Long gone are the days that a person would graduate high school and get a job that could last until their retirement.  The classic retirement gold watch is not waiting for any of us. Although you may have great relationships with management, their responsibility is to the investors and the company as a whole.  Decisions will be made that ensure investors will reap good returns and that the company will survive and thrive.  These decisions can and will include layoffs from time to time.  Thinking that your job can be gone at any time initially may be frightening but I am going to argue that it is inspiring.   It can inspire us to keep learning and staying marketable.

Staying Marketable

What additional training can you take that is new to your industry?  Experienced marketers have not been formally trained in Internet marketing until recently.  The marketer who has kept ahead of changes to her industry went to conferences and seminars, and took courses on the topic.  Her colleagues who have not are most likely on the unemployment line and taking those courses now to reenter the marketing profession.    What changes are going on in your industry that you should learn more about?  What new job/industry do you want to learn especially if it is one that builds on your current experience?  The job you have today may not exist tomorrow.  Or may be greatly diminished in size.  Ask bank tellers and travel agents if their jobs are at the same volume as in the 1990s.


It is estimated that a new college grad will have 7- 10 jobs within her career.  Assuming you will work for 40 years than you can estimate each job will last 4-6 years.  So it’s not as if you have to be in training all 40 years of your career but you do need to be listening and learning to the outside world.  Don’t become the next casualty because you didn’t realize your industry was a dying one.   If you had worked for a typewriting company in the 1970s, would you have been ready for the demand for personal computers in the 80s and 90s that created the demise of your industry?  Or would you have been shocked when you lost your job as the lights were being turned off at your company? If you work in the landline telephone industry would you be one of the workers who recently went on strike asking for job security.  The strike proved unsuccessful as union workers went back to work without a new contract.  The reality of shrinking landline demand must have hit home. Instead of seeking job security, the union would serve its members much better if it worked out a proactive retraining program that prepares members for the inevitable decrease in workforce instead of the standard reactive retraining which typically occurs after a layoff.   You won’t wait for the company or the union to figure out how to help you if you have a free-agency mindset.  You will be looking for better opportunities periodically to make sure you are taking care of yourself and your family.

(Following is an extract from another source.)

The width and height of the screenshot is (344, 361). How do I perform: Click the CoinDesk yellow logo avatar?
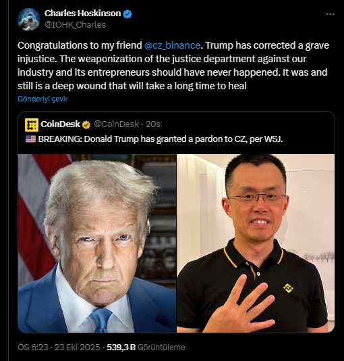tap(32, 125)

Negotiating and Free Agency

The monetary lose you will experience by not negotiating your salary will rarely be replenished because you sacrificed for your current employer or gave up another opportunity or waited for the company to be fair to you.  With the free-agency mindset,  you will take every opportunity to earn what the work is worth and provide the work to your employer.

Do you feel more daring to negotiate now that you know that no job is permanent and you know your priority is not the company but your family and yourself?